Boo may have hissed at Sam when we brought him home after his surgery but he was the opposite for me after getting a wisdom tooth removed. They put me under for the oral surgery so I was pretty out of it for a while and slept when I came home, bleeding a little onto the pillow. Perhaps between the smell of blood and seeing me so woozy it alarmed the little fellow, given how upset he got when Ellie died this spring, as he was glued to me for the first few days. At first he insisted on snuggling up tight between me and the arm of the couch, or if he needed more space on the floor near my head, until eventually he relaxed and moved further down the couch. He’s a sensitive sweetheart, our Boo.
Tomorrow I’m scheduled to meet an oral surgeon to get my last wisdom tooth removed, I wish they had removed them all when I was young but it is what it is. The other lower one was removed years ago while we were in Portland and the dentist struggled to get it out, I was laid up for a couple of days on heavy pain killers. What I remember from those days was waking up every four hours or so to change the gauze in my mouth or to take new meds, and every time I woke up a different cat was sleeping on my chest. It may have been coincidence but at the time it felt as though Templeton and Scout were working in shifts, making sure I was alright, and indeed I was thankful for their devotion. Here the two play in the backyard in 2003 during their supervised outdoor time, Templeton in the foreground and Scout back by the window under my office.

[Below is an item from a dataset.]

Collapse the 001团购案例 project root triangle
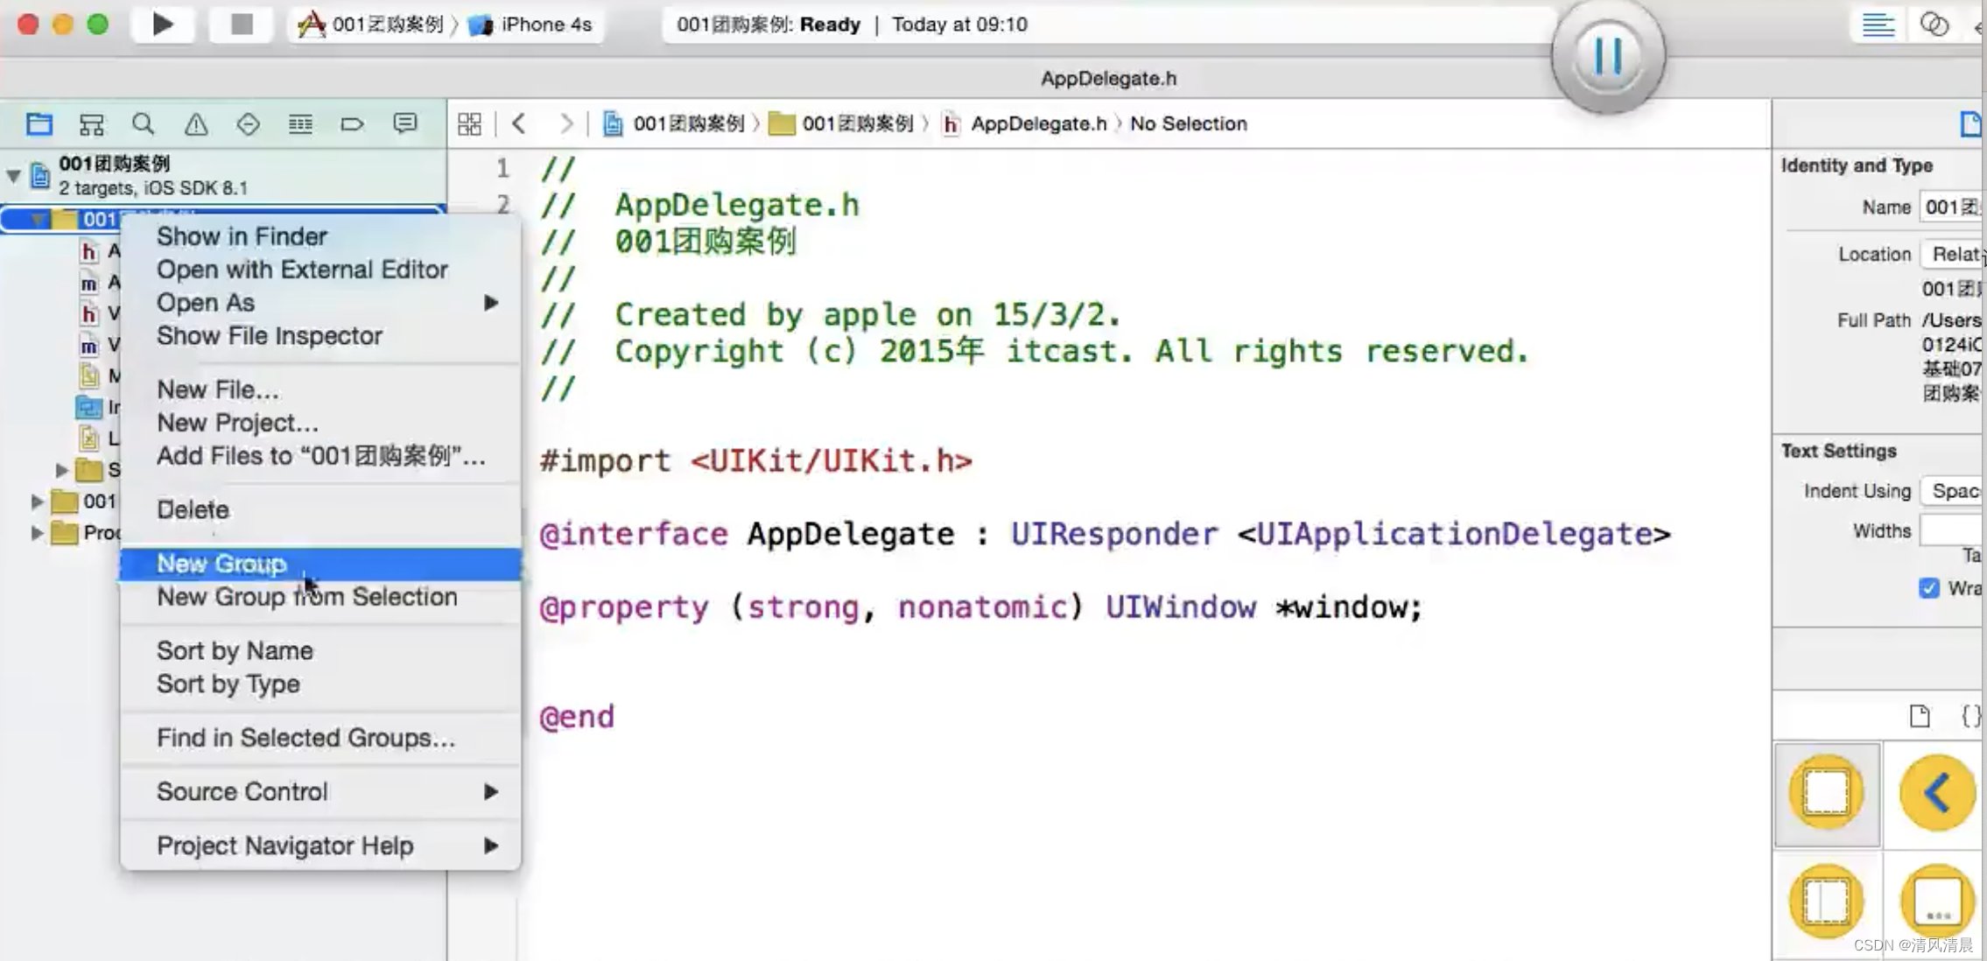The width and height of the screenshot is (1987, 961). point(14,176)
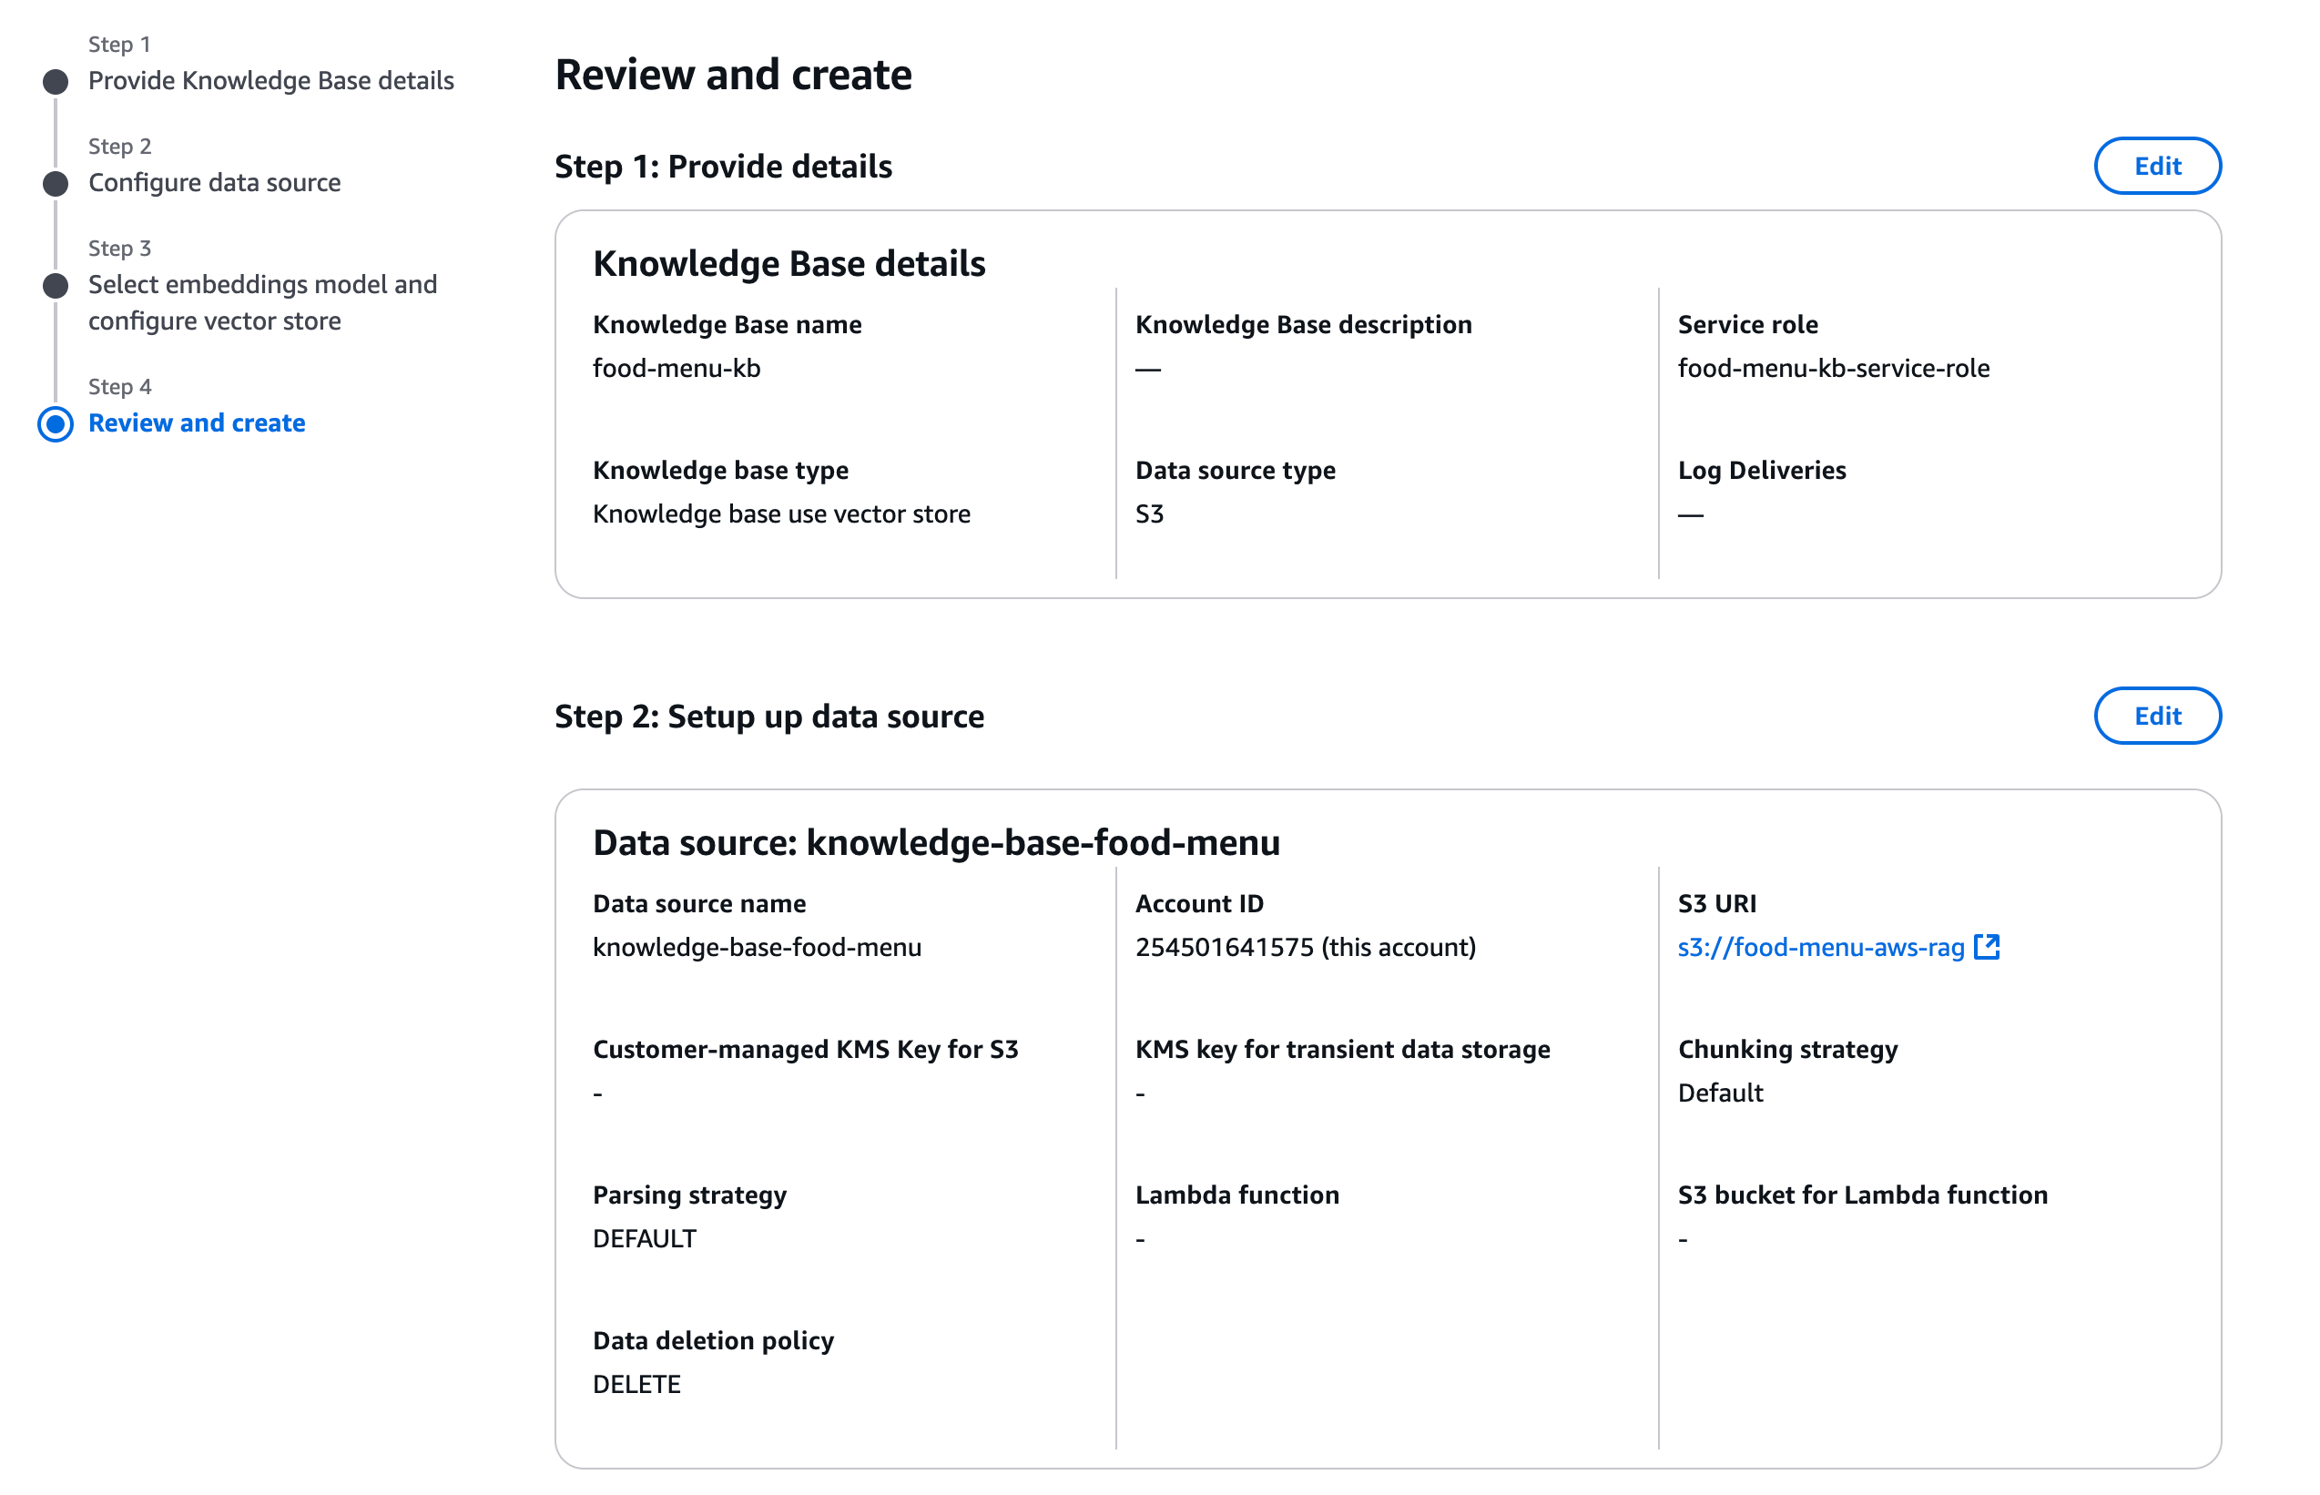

While he has his favorites Boo enjoys trying out new sleeping spots so you can never quite be sure where you’ll find him. Yesterday morning when I got back from my hike he was under my wife’s desk, serenaded by the birds on the other side of the wall. Thankfully he has bounced back from Ellie’s death, he took to her from the start and especially enjoyed sneaking under her when she got up from a dog bed, reveling in the warmth left behind. I don’t know how we made it six years with him never getting squished as sometimes she wasn’t getting up but rather shifting positions, but thankfully it was never an issue.
I’ve been a bit worn out this past month and haven’t been hiking in a couple of weeks, we’ll see how this weekend goes. I’m not completely exhausted like I was when we moved and during the last weeks of Ellie’s life, and I haven’t had to work long hours, rather it’s just that there’s been a lot going on, a lot to learn, and it’s taken a bit out of me. It hasn’t helped that this past week the night owl has been reasserting himself, if only I could sleep like Boo! Thankfully while he was pretty stressed after Ellie died our resident philosopher has been doing better lately.